In the records that come next, find every line with "Ευαγγελικής". Return those lines.

-- Records to use --
========================================

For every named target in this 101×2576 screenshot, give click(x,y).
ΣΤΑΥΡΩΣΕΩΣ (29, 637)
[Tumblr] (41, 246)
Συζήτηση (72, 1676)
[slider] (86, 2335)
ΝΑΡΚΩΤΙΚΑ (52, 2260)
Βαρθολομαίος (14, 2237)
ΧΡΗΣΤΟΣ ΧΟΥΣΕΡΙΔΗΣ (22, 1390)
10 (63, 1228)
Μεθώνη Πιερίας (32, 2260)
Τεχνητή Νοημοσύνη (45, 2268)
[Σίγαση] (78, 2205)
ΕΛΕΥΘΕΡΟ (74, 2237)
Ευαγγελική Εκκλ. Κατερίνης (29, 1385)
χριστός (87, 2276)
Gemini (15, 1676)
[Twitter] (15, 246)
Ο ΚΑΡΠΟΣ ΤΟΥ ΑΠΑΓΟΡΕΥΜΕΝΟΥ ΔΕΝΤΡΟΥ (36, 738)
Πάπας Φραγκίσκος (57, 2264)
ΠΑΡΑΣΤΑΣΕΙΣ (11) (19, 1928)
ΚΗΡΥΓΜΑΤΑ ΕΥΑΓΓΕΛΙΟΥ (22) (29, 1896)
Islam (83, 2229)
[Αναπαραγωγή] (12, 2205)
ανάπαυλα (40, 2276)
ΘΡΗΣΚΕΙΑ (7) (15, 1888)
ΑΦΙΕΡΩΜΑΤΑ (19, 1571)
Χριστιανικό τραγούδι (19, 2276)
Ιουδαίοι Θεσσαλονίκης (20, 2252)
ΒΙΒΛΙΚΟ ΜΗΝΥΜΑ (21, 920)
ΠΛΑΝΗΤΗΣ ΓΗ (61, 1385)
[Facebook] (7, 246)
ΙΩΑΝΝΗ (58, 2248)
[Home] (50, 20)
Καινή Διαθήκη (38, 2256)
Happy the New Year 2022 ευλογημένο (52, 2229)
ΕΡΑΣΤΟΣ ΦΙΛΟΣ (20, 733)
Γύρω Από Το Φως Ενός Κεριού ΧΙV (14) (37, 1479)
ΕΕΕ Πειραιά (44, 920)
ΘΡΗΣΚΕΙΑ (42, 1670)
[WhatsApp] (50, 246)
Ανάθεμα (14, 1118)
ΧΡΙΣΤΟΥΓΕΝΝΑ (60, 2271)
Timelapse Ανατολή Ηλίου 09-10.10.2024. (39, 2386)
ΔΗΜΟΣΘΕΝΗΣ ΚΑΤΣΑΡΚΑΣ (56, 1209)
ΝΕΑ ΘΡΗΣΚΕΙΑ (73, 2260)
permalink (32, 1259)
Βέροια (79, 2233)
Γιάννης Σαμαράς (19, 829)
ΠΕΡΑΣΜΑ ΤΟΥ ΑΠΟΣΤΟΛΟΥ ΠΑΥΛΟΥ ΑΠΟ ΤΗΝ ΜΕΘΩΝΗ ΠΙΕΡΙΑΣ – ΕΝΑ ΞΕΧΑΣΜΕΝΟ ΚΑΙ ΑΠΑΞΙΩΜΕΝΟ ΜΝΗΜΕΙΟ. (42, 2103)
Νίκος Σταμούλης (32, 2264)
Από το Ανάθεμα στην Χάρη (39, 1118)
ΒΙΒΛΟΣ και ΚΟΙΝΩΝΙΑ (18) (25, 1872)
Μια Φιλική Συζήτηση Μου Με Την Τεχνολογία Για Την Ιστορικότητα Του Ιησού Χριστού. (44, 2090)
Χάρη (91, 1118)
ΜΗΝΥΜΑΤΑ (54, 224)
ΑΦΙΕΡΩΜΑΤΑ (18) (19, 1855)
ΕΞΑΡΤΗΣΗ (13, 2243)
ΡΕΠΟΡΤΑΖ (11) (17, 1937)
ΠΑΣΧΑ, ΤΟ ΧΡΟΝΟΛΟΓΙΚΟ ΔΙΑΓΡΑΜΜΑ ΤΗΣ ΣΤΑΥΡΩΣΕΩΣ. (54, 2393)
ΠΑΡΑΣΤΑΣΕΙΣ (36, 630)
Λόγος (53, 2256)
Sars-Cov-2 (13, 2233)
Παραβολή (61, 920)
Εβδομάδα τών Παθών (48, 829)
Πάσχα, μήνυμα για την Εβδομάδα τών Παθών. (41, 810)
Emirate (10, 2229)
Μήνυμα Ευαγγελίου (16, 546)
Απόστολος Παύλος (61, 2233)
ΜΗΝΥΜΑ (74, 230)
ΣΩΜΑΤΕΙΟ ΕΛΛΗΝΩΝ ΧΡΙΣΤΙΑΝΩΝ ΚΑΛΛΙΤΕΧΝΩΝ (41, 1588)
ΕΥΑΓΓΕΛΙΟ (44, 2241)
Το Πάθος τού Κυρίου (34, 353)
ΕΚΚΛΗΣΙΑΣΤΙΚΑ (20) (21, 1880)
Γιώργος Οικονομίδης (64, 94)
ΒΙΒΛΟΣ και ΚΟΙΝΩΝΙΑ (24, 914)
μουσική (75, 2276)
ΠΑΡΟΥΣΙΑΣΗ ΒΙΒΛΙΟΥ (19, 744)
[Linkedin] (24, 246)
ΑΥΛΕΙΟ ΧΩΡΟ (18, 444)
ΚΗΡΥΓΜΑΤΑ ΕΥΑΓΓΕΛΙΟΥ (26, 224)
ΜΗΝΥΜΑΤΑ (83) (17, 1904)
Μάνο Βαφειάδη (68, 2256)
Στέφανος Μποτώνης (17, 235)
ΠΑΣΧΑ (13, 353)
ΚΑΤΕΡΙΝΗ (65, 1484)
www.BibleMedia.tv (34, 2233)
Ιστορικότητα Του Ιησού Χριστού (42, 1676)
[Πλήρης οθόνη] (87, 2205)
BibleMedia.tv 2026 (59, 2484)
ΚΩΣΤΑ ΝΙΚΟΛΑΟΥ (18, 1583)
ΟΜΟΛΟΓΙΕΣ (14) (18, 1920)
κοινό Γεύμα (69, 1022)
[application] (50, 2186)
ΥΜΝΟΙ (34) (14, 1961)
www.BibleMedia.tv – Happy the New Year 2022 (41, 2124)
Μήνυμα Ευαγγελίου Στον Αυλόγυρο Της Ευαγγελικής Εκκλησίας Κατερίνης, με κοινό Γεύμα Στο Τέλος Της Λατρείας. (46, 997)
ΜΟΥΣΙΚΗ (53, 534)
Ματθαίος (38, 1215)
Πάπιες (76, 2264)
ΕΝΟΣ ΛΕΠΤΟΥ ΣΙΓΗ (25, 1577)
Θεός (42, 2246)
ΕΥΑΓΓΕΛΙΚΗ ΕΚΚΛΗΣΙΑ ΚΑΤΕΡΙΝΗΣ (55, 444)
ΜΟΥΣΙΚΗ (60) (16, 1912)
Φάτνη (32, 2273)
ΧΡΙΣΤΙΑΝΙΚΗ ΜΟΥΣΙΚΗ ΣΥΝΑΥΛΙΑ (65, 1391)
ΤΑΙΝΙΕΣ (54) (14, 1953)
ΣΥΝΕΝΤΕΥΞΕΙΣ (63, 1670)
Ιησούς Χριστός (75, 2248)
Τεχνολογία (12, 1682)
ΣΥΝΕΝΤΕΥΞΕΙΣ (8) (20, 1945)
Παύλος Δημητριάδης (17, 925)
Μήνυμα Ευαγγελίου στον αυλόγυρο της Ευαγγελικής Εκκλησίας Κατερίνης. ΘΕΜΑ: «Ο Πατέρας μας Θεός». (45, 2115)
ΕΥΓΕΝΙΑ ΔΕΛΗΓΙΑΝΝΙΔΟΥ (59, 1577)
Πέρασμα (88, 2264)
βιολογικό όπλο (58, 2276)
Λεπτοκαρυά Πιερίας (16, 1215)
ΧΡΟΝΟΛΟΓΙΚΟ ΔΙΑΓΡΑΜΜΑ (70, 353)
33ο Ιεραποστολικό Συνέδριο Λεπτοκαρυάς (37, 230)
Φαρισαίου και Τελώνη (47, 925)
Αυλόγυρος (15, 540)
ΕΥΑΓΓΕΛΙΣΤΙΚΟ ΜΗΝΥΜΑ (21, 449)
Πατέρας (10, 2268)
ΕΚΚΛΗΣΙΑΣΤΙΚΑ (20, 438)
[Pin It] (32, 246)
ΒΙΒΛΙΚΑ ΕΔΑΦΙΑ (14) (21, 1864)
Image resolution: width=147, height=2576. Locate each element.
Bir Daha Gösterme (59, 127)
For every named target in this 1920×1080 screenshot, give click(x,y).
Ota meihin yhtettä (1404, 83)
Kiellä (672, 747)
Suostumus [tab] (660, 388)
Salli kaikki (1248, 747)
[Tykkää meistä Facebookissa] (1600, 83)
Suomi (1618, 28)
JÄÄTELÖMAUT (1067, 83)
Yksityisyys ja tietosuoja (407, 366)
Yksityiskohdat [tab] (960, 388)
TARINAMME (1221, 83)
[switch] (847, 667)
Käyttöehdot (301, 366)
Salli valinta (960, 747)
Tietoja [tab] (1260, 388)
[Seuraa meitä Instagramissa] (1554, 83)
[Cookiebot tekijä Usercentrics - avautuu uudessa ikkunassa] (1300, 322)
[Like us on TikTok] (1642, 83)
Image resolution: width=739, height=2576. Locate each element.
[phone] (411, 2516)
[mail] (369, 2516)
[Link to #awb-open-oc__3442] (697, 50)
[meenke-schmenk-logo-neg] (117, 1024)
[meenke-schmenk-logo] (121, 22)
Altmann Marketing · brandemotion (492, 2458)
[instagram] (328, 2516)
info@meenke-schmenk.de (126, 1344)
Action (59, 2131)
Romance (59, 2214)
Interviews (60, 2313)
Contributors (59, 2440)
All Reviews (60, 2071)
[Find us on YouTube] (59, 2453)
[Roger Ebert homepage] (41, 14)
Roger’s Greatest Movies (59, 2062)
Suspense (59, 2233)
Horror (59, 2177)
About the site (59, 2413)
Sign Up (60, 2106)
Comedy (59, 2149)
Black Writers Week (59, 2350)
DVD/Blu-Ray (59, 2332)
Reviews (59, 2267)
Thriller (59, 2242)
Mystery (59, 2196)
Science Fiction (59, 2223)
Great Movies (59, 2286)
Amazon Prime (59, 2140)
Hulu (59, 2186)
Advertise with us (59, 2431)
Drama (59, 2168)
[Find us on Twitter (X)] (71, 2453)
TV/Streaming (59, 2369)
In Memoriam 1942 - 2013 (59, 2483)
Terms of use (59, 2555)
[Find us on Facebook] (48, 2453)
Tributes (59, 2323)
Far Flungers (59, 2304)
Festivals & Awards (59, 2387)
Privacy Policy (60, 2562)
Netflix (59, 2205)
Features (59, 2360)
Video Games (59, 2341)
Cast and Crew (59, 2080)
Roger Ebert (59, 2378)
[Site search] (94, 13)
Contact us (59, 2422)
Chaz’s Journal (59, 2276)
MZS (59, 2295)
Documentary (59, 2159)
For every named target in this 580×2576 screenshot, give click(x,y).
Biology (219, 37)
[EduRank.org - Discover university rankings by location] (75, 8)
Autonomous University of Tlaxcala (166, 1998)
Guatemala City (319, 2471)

========================================

-- Result of the task --
Μήνυμα Ευαγγελίου Στον Αυλόγυρο Της Ευαγγελικής Εκκλησίας Κατερίνης, με κοινό Γεύμα Στο Τέλος Της Λατρείας. (46, 997)
Μήνυμα Ευαγγελίου στον αυλόγυρο της Ευαγγελικής Εκκλησίας Κατερίνης. ΘΕΜΑ: «Ο Πατέρας μας Θεός». (45, 2115)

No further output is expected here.